[llvm-dev] Adding support for vscale

Tue Oct 1 03:07:29 PDT 2019

Hi Luke,

> On 1 Oct 2019, at 09:21, Luke Kenneth Casson Leighton via llvm-dev <llvm-dev at lists.llvm.org> wrote:
> 
>> First off, even if a dynamically changing vscale was truly necessary
>> for RVV or SV, this thread would be far too late to raise the question.
>> That vscale is constant -- that the number of elements in a scalable
>> vector does not change during program execution -- is baked into the
>> accepted scalable vector type proposal from top to bottom and in fact
>> was one of the conditions for its acceptance...
> 
> that should be explicitly made clear in the patches.  it sounds very
> much like it's only suitable for statically-allocated
> arrays-of-vectorisable-types:
> 
> typedef vec4 float[4]; // SEW=32,LMUL=4 probably
> static vec4 globalvec[1024]; // vscale == 1024 here

'vscale' just refers to the scaling factor that gives the maximum size of
the vector at runtime, not the number of currently active elements.

SVE will be using predication alone to deal with data that doesn't fill an
entire vector, whereas RVV and SX-Aurora want to use a separate mechanism
that fits with their hardware having a changeable active length.

The scalable type tells you the maximum number of elements that could be
operated on, and individual operations can constrain that to a smaller
number of elements. The latter is what Simon Moll's proposal addresses.

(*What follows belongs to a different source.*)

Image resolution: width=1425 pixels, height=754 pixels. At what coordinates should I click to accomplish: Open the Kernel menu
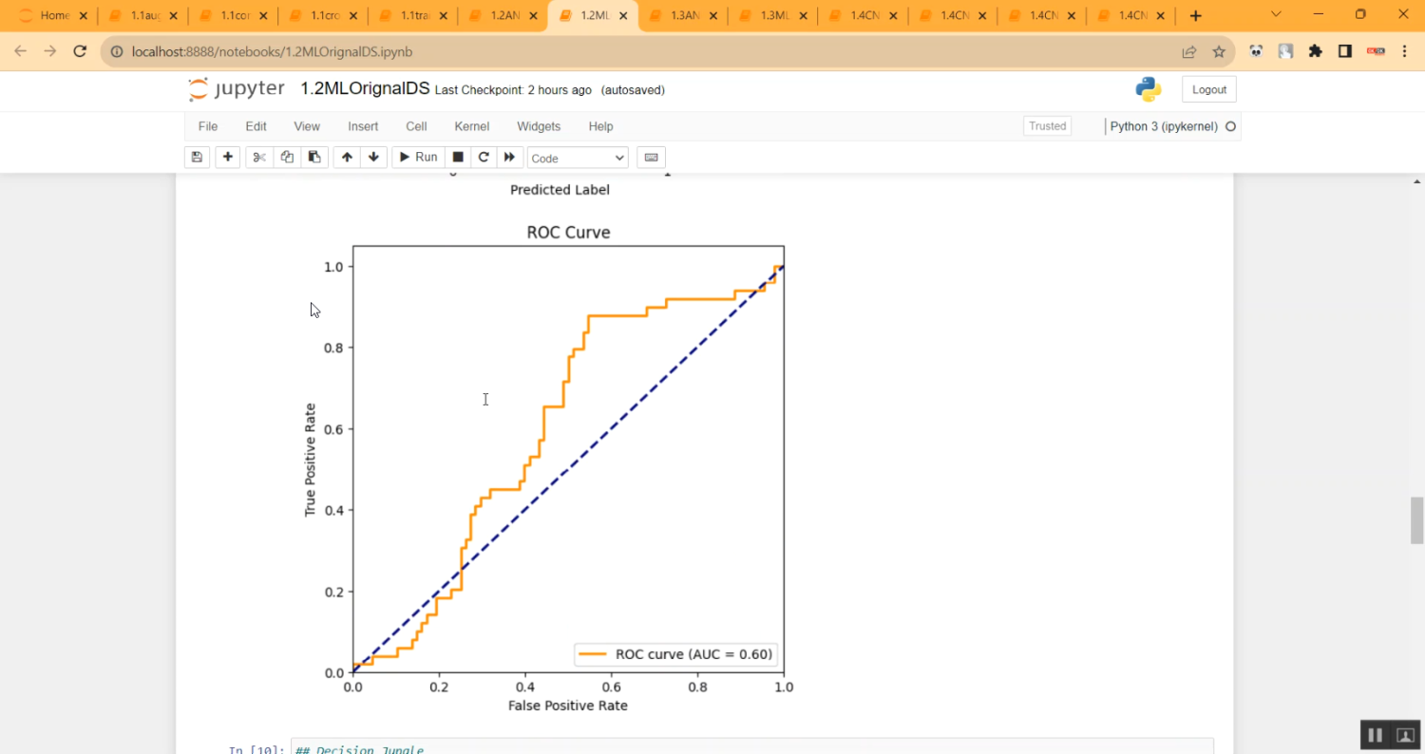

>> ... (runtime-variable type
>> sizes create many more headaches which nobody has worked out
>> how to solve to a satisfactory degree in the context of LLVM).
> 
> hmmmm.  so it looks like data-dependent fail-on-first is something
> that's going to come up later, rather than right now.

Arm's downstream compiler has been able to use the scalable type and a
constant vscale with first-faulting loads for around 4 years, so there's
no conflict here.

We will need to figure out exactly what form the first faulting intrinsics
take of course, as I think SVE's predication-only approach doesn't quite
fit with others -- maybe we'll end up with two intrinsics? Or maybe we'll
be able to synthesize a predicate from an active vlen and pattern match?
Something to discuss later I guess. (I'm not even sure AVX512 has a
first-faulting form, possibly just no-faulting and check the first predicate
element?)

>> As mentioned above, this is tangential to the focus of this thread, so if
>> you want to discuss further I'd prefer you do that in a new thread.
> 
> it's not yet clear whether vscale is intended for use in
> static-allocation involving fixed constants or whether it's intended
> for use with runtime-dependent variables inside functions.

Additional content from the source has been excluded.